===== Source extract
Basically this movie is a character portrait, a fistful of weirdo people to consider. Pieces of April is a movie not afraid to have its characters be "unlikable"; in that it's a lot like movie-full-of-assholes Igby Goes Down. Want to spend and hour and a half with a bunch of characters who set your teeth on edge? Maybe, maybe not. The trick for the filmmaker is to make the shape and form of everybody's jerkery so interesting you're willing to put up with what jerks they all are.

Take Katie herself, doing just a really piss-poor job of getting her shit together to create a turkey dinner for her family. Jeez, just watching her slug that turkey around in her nasty sink, making the shittiest of shitty stuffing, her utterly retarded efforts towards mashing potatoes… it creates feelings of physical distaste towards her. Once the oven breaks down she's forced on a quest throughout the apartment building for help, so we can't help feel a little sympathy for her, but man, she really is a mostly-hopeless screw-up.

Swinging over to the family car we have Patricia Clarkson as the mom, "Joy", which is pretty rich. For folks who caught dwarf-lives-in-train-depot movie The Station Agent, Patricia Clarkson was one of several revelations, brittle with loneliness. Here she's the opposite, hopped up on death, taking her impending exit as license to be completely rude and inappropriately goofy. "Family", she'll say, "We've needed to have this talk for a long time. We're going to have to decide what's going to happen, how we're going to handle… how we're going to handle… how we're going to handle the responsibility of discarding the food served to us by our hostess this afternoon." Or, after completing an aria Beth asks "Any requests?", Mom's answer is "That you stop." Nice. 

Sister Beth is something of a piece of work herself, having taken her "perfect daughter" act to such a rarified and artificial bitchiness you're just itching to murder her the whole time. The actress's name is Alison Pill, and in weirdo movie synchrony, that's exactly what Beth is: a pill.

Meanwhile, back in turkey-land, Katie runs afoul of Sean Hayes, who plays flaming gay guy Jack on Will and Grace and who seems to be popping up in comedy movies more often these days; he also had a supporting role in Cat in the Hat. His suspiciously perfect oven comes with flaming strings of weirdoness attached, and we are duly repelled.

A curious side thing about this film is that it's shot on slightly crappy digital video, which feels a bit off. Digital video works well for films like 28 Days Later, where the jerky immediacy of the video heightens the tension, but in Pieces of April that documentary-footage feel approach doesn't seem to jibe with the slightly stagey absurdity of the characters. Plus sometimes it just looks crappy. 

So that was bugging me, and these characters were bugging me, and I was wondering what I thought of this movie and didn't think it was that much, and then two minutes before the end the plot twitched and I was startled to discover I was actually touched. I hadn't thought I cared about these characters at all, but it turns out I did. With a simple, understated ending, Pieces of April makes it all worth it.
==========
:: Task instructions ::
Write out, word for word, the stretch of the Pieces of April review from "Meanwhile, back in" through "just looks crappy.". The listing that comes after this review is not needed.
===== Listing
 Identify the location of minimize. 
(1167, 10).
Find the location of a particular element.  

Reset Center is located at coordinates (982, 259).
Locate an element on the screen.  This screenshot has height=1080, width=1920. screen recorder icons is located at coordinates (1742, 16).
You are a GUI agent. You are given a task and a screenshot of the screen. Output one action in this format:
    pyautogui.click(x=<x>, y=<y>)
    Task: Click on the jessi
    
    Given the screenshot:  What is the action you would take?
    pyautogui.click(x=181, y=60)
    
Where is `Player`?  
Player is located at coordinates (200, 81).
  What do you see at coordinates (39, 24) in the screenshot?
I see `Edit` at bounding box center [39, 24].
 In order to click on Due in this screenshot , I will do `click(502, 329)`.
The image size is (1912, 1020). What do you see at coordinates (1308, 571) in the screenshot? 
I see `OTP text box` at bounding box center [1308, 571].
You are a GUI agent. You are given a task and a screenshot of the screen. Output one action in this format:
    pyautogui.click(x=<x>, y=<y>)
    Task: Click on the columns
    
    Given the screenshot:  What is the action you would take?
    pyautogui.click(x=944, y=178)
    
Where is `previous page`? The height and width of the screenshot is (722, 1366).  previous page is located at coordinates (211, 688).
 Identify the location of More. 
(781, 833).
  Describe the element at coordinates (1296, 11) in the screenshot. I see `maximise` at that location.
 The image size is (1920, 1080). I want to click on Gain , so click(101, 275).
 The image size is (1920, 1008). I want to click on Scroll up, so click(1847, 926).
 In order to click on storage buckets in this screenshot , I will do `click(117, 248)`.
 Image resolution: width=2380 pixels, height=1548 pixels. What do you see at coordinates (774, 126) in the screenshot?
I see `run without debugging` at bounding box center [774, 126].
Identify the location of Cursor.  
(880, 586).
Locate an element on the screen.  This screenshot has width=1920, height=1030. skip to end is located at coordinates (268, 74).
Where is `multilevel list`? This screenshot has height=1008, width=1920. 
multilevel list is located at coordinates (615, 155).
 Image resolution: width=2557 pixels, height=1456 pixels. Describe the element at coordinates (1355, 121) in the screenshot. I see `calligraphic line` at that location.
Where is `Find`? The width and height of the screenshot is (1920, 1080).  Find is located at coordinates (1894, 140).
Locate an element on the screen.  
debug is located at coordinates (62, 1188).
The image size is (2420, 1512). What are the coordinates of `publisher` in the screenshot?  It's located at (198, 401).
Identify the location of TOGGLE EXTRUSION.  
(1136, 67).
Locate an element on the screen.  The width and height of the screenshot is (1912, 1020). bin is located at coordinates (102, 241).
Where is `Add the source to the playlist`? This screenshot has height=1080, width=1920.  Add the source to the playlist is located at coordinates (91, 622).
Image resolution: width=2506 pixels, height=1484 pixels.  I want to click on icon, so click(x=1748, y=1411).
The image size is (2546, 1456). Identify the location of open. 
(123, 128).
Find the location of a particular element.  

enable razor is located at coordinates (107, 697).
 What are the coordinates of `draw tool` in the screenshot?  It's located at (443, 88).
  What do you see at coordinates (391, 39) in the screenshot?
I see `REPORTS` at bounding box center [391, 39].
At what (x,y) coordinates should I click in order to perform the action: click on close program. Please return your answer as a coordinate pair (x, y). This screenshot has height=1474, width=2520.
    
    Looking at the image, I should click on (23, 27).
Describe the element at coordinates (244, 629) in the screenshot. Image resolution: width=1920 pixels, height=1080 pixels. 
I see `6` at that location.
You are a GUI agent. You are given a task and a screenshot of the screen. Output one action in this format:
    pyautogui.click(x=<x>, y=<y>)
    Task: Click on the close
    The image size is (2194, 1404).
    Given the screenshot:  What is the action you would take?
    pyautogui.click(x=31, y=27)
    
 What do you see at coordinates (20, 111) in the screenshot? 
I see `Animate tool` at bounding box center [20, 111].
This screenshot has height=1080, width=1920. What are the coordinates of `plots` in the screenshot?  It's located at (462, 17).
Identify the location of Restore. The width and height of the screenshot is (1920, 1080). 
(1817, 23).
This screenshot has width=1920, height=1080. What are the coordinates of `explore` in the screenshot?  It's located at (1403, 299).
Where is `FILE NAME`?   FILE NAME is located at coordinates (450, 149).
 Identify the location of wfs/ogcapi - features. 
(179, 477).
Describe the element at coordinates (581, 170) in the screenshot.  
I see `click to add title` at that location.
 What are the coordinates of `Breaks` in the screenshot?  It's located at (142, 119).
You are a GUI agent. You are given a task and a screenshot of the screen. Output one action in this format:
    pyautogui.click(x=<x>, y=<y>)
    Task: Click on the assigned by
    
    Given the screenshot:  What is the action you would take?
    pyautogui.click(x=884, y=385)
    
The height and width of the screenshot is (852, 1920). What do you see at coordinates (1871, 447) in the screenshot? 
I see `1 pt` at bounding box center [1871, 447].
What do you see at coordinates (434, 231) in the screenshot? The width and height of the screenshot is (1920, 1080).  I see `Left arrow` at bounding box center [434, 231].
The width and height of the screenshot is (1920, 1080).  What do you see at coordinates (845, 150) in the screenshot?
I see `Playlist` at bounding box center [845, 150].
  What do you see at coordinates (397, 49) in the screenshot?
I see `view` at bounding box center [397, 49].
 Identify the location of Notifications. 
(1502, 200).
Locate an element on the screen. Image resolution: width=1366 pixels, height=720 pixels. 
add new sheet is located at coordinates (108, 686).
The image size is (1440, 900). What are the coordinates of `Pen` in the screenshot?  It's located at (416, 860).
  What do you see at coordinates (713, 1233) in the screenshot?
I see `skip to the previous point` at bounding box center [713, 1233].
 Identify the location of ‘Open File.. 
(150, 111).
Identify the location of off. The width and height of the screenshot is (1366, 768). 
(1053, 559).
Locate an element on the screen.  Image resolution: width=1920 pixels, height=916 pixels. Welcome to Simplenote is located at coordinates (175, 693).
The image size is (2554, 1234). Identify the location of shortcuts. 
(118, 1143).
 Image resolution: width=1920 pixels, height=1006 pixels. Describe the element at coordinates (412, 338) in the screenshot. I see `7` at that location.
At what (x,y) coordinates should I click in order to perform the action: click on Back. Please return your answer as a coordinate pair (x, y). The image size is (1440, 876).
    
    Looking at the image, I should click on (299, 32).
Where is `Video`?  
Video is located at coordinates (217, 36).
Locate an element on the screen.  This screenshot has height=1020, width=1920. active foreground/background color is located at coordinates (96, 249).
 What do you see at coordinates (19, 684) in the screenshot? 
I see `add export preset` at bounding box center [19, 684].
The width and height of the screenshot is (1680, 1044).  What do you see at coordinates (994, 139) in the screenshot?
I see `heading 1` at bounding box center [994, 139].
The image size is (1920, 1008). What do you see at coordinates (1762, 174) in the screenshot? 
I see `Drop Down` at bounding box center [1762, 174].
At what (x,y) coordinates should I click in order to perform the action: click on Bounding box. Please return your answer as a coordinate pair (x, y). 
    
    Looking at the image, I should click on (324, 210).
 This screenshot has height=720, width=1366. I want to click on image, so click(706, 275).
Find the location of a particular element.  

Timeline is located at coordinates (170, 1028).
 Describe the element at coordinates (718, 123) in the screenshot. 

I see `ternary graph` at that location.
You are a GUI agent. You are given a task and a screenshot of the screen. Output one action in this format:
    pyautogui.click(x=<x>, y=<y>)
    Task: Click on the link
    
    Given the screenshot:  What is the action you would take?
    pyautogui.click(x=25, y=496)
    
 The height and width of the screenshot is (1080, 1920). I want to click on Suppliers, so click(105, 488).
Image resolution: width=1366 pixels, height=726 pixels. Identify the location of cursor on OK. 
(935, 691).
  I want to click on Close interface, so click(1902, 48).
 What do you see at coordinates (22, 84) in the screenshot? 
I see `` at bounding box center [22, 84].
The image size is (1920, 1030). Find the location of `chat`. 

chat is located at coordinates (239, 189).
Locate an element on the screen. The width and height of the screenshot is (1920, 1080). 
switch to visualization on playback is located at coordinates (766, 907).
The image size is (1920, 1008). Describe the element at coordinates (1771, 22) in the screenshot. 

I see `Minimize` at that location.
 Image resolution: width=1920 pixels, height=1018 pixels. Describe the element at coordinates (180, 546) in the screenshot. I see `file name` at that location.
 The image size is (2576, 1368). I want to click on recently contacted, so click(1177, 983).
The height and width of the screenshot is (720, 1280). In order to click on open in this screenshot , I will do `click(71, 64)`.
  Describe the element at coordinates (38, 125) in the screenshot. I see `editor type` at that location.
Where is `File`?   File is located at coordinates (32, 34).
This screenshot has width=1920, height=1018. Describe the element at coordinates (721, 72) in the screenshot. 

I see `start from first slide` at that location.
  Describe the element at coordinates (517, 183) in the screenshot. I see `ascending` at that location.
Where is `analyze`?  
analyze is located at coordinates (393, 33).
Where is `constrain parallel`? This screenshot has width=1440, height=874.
==========
:: Expected answer ::
Meanwhile, back in turkey-land, Katie runs afoul of Sean Hayes, who plays flaming gay guy Jack on Will and Grace and who seems to be popping up in comedy movies more often these days; he also had a supporting role in Cat in the Hat. His suspiciously perfect oven comes with flaming strings of weirdoness attached, and we are duly repelled.

A curious side thing about this film is that it's shot on slightly crappy digital video, which feels a bit off. Digital video works well for films like 28 Days Later, where the jerky immediacy of the video heightens the tension, but in Pieces of April that documentary-footage feel approach doesn't seem to jibe with the slightly stagey absurdity of the characters. Plus sometimes it just looks crappy.